Grosser ist Aufklärer, Moralpädagoge, Prediger: Jeder habe unzählige Identitäten, analysiert er. Er selbst sei Franzose durch und durch – trotz deutscher Herkunft. Und: „Ich bin ein jüdisch geborener, christlich beeinflusster Atheist“, sagt er von sich. Immer wieder präsentierte er sich deshalb auch als kritischer Beobachter der Kirchen. Während des Zweiten Weltkriegs war der nichtgläubige Jude von Jesuiten unterstützt worden – unter der Bedingung, sich taufen zu lassen.
Das Entscheidende sei, dass man seine eigenen Identitäten kritisch hinterfrage und sein Gegenüber nicht auf kollektive Identitäten festlege: die Engländer, die Juden, die Moslems, die Flüchtlinge, die Katholiken… Das „die“werde missbraucht, um mit dem Finger auf andere zu zeigen, sie abzuwerten und einem „wir“gegenüberzustellen. Man könnte auf diese Zuschreibungen gut verzichten, wenn man den anderen schlicht als Menschen betrachten würde.

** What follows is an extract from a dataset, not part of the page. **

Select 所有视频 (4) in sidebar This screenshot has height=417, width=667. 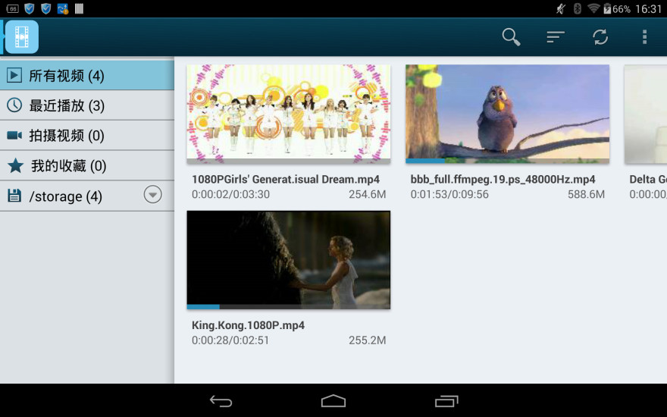pos(67,76)
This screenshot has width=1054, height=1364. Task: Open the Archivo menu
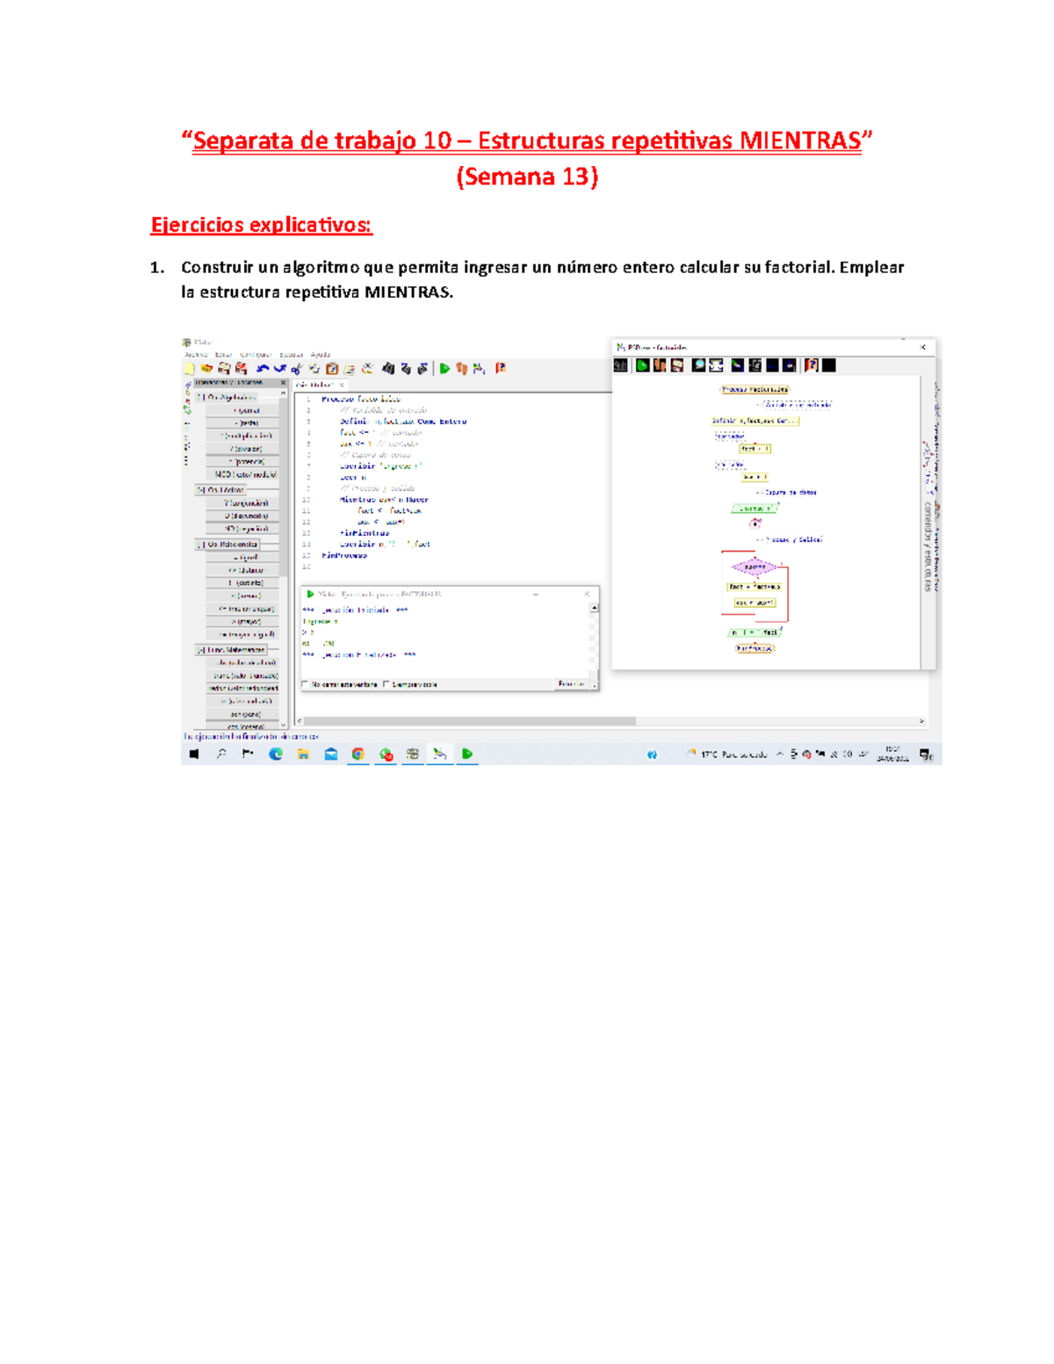tap(195, 355)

Kurz nach dem Krieg sowie Politik- und Germanistikstudium begann Grosser, sich für die Aussöhnung von Franzosen und Deutschen zu engagieren. Später war er im deutschen Fernsehen ein gern gesehener Gesprächspartner, unter anderem im „Internationalen Frühschoppen“von Werner Höfer. Als Höfer 1987 wegen seiner früheren Artikel für das NS-Propagandablatt „Das Reich“gehen musste, war es Grosser, der an die Verdienste Höfers erinnerte.
Bis 1992 lehrte Grosser als Professor an der Pariser Elitehochschule Sciences Po. 37 Bücher hat er veröffentlicht. 2014 hielt er im Bundestag die Gedenkrede zum Ausbruch des Ersten Weltkrieges 100 Jahre zuvor. Für seine Rolle als Mittler zwischen Deutschen und Franzosen wurde er vielfach geehrt. 1975 bekam er den Friedenspreis des Deutschen Buchhandels. (KNA)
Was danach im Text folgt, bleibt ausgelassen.